The standoff is driven by inflation. May 2026 inflation is 4.2% year-over-year, the highest in three years, with oil and gas prices pressured by the Iran conflict and supply-chain issues. Warsh’s communications emphasize Fed independence and prioritising inflation control, shifting from earlier “dovish” hints before taking office.
Markets had started to price near-term rate cuts from Warsh’s early signals. Now, with Warsh leaning “inflation hawk,” bond yields have reacted and the rate-cut narrative is losing momentum.
For crypto traders, higher-for-longer interest rates typically reduce liquidity and make Treasuries more attractive, which can weigh on risk assets like Bitcoin. Bitcoin has been trading around $60,000, and the uncertainty around the policy path increases volatility risk.
A further trigger is political credibility risk: Trump has hinted the Fed board could be “hostile” to drastic cuts. Any perceived pressure on Fed independence could raise cross-asset volatility. Traders should monitor follow-on Fed board appointments and rate guidance for shifts in expectations around interest rates.
Bearish
The article points to a hawkish outcome for crypto risk sentiment: Fed Chair Kevin Warsh is holding the federal funds rate at 3.5%–3.75% despite Trump’s push for deeper cuts. With May inflation at 4.2% YoY (three-year high) and energy prices pressured by the Iran conflict, the policy narrative shifts toward “higher for longer” interest rates. Historically, when the market abandons expected rate cuts, Treasury yields rise, liquidity tightens, and risk assets—including BTC—often struggle.
In the short term, the immediate effect is uncertainty and repricing: traders who bought the “rate-cut tailwind” may reduce exposure as the expected easing path fades. BTC around ~$60,000 becomes more vulnerable to volatility swings and faster downside if yields keep rising.

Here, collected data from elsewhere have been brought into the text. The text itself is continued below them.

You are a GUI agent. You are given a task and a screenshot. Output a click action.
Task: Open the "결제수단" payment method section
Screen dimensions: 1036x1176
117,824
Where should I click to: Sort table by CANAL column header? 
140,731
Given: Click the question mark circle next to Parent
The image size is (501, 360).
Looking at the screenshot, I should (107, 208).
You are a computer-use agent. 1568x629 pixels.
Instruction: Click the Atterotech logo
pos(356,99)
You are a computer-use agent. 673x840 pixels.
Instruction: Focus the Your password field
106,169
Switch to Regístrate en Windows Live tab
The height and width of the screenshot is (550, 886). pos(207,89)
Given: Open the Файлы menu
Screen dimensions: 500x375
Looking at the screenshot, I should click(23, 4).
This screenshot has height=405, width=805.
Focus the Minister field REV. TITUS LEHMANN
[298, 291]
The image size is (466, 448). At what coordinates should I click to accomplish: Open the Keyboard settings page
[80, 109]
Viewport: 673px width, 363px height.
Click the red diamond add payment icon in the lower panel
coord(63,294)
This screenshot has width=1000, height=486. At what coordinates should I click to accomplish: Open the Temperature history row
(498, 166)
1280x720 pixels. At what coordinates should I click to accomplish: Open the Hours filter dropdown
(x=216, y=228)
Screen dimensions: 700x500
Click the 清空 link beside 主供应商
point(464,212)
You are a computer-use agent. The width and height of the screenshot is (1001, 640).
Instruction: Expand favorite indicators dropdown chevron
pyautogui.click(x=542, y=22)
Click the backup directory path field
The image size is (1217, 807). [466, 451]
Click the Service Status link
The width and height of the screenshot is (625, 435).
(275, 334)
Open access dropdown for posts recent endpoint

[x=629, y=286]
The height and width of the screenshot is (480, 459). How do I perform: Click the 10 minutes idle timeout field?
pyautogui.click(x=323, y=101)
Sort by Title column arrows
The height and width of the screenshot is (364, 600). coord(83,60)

In the medium to long term, the key risk is credibility and governance: Trump’s hints about a “hostile” board could increase fears that Fed independence may be challenged. Markets typically hate mixed signals. If policy credibility deteriorates, volatility across equities, rates, and crypto can rise simultaneously, making directional trading harder. The bearish impact could soften only if inflation clearly cools and reintroduces credible easing odds for interest rates again.